Screenshot grounding data
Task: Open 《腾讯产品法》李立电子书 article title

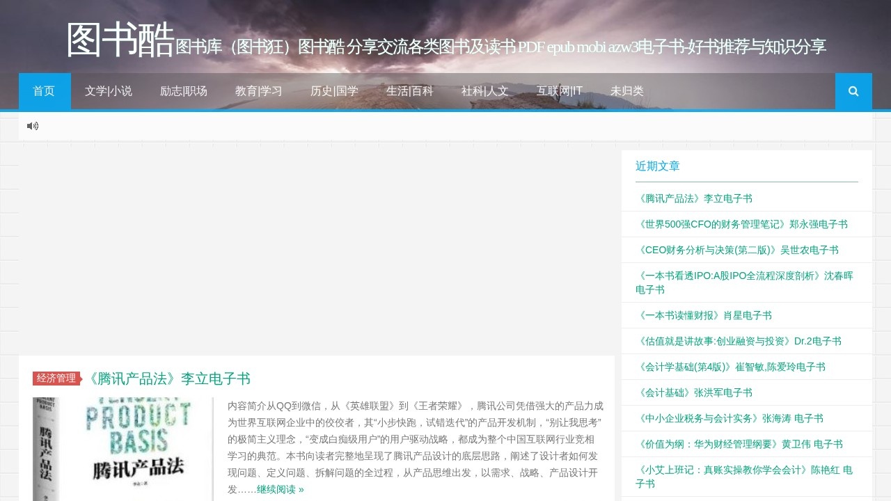Action: [x=170, y=379]
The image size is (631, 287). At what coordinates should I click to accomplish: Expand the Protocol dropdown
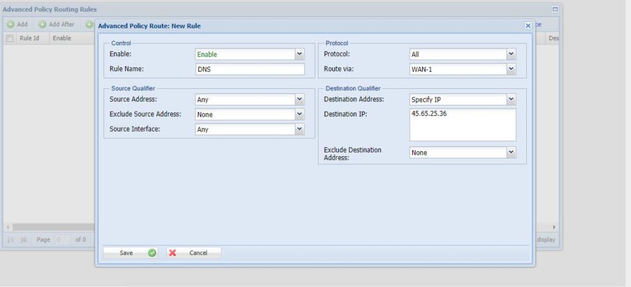point(511,54)
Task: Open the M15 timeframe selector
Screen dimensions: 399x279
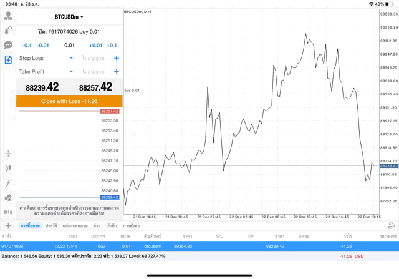Action: click(x=8, y=212)
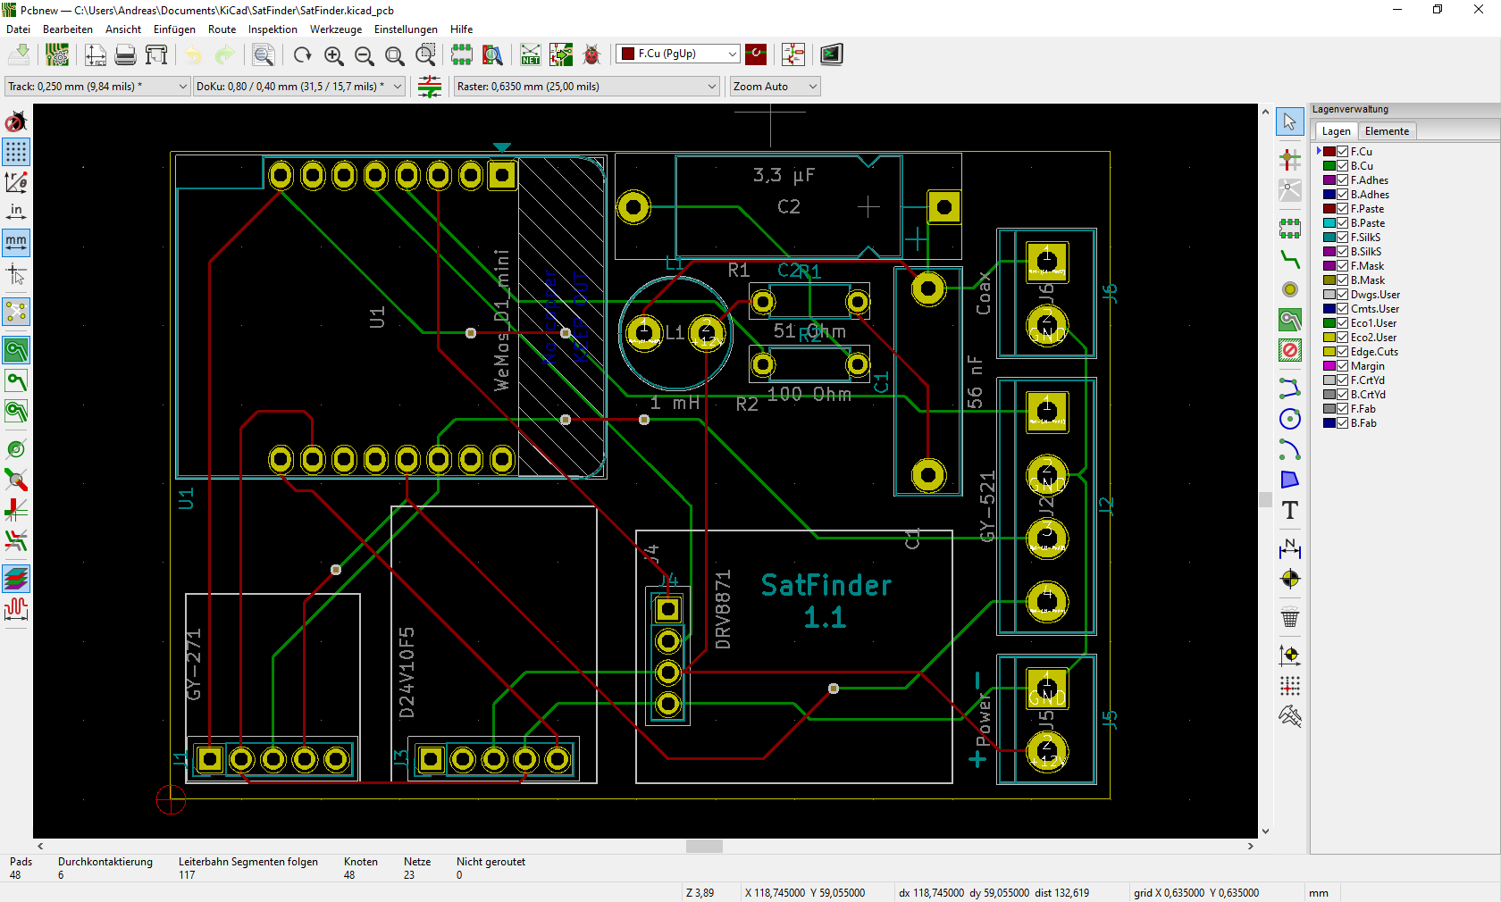Zoom in using the toolbar magnifier
Screen dimensions: 1501x902
click(x=334, y=55)
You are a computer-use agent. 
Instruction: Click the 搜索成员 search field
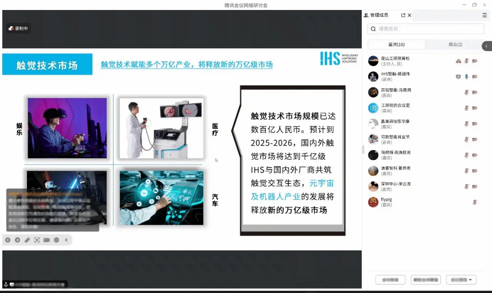(x=425, y=29)
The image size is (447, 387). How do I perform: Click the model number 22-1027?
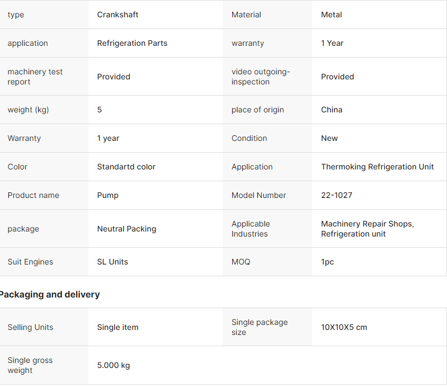coord(336,195)
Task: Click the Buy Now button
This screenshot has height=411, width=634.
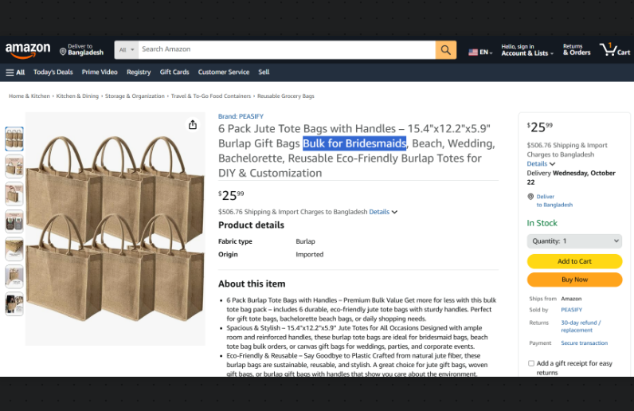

**YOUR OBJECTIVE**.
Retype the records above word for word, from their first line through the line containing "Task: Open the M15 timeframe selector", and leave out every picture.

**ANSWER FOR THIS EXERCISE**.
Task: Open 《腾讯产品法》李立电子书 article title

Action: [x=170, y=379]
The image size is (631, 287). At what coordinates should I click to accomplish: Expand the Protocol dropdown
point(511,54)
Task: Open the M15 timeframe selector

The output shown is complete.